Louise Harel, chef de Vision Montréal et nouvelle chef de l'opposition officielle, a soutenu hier que le maire Tremblay tentait de prendre un crédit qui ne lui revenait pas. «C'est Noushig Eloyan qui a contacté la police, a-t-elle dit. Devant le fait accompli et toutes les dénonciations, le maire ne pouvait plus cautionner les agissements de Stéphane Harbour.» Mme Harel a profité de l'occasion pour réclamer l'embauche d'un commissaire à l'éthique.

Autre enquête

Par ailleurs, la SQ enquête depuis deux ans sur les dépassements de coûts dans la construction du Centre intergénérationnel d'Outremont, un centre communautaire comprenant notamment un gymnase et des salles de loisirs, notamment pour personnes âgées. Au départ, les coûts devaient s'élever à 6,6 millions, mais ils ont rapidement doublé. La SQ a effectué une importante perquisition, en mai dernier, pour saisir les documents relatifs à ce projet.

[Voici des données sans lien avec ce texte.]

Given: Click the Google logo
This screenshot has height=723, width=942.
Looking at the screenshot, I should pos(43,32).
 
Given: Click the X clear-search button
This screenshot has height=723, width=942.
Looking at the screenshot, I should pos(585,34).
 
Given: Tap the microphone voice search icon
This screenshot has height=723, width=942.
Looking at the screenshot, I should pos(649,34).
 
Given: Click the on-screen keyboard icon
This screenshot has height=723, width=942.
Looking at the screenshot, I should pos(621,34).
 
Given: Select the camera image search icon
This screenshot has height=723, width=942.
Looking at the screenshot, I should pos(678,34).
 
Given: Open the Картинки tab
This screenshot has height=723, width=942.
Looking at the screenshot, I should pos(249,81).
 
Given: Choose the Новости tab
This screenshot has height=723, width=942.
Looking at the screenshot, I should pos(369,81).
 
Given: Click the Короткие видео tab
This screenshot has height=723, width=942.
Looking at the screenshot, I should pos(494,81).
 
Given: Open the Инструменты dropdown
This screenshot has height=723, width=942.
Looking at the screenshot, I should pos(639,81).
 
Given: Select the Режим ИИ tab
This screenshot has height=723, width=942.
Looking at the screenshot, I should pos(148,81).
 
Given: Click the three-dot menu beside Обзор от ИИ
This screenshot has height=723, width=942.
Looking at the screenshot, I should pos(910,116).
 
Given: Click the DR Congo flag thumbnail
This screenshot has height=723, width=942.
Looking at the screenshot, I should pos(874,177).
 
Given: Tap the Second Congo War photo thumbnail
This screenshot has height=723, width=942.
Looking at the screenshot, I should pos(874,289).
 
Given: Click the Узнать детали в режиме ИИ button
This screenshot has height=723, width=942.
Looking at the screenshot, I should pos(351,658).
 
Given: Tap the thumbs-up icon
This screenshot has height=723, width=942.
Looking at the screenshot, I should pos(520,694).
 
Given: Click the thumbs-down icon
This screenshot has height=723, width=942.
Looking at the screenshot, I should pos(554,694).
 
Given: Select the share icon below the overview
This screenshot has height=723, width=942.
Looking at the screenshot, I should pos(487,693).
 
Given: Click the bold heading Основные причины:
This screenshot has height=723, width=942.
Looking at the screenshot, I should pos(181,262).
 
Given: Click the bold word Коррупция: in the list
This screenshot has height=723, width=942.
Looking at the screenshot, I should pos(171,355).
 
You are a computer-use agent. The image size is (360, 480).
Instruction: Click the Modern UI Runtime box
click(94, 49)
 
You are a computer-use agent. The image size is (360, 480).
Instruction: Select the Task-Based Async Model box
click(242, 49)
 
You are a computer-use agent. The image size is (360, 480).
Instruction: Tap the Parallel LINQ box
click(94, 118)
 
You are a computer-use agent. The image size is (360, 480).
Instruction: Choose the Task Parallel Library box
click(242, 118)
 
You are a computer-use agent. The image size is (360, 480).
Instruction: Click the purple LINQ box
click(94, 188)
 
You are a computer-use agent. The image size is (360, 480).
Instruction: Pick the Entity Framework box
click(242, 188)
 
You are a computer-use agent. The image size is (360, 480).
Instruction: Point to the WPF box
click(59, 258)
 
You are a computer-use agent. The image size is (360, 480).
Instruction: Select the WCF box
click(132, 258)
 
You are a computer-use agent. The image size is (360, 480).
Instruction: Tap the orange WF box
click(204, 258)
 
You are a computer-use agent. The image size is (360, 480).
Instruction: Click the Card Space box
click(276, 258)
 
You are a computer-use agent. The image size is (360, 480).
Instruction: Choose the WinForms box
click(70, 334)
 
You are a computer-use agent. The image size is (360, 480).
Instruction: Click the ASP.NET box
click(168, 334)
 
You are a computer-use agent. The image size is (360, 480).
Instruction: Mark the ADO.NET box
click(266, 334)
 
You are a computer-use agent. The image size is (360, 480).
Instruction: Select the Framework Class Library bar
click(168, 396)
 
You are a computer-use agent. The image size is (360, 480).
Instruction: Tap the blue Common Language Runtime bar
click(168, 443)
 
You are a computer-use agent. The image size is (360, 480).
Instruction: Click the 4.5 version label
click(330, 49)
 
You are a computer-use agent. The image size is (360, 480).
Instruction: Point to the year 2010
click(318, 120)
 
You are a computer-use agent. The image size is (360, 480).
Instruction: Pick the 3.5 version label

L'escouade Marteau a été formée pour enquêter sur des cas de collusion et de construction dans le domaine de la construction et le monde municipal. C'est la deuxième fois que l'escouade procède à une arrestation. La semaine dernière, elle a arrêté un ancien fonctionnaire de la ville de Beaconsfield, soupçonné d'avoir accepté un pot-de-vin d'un fournisseur.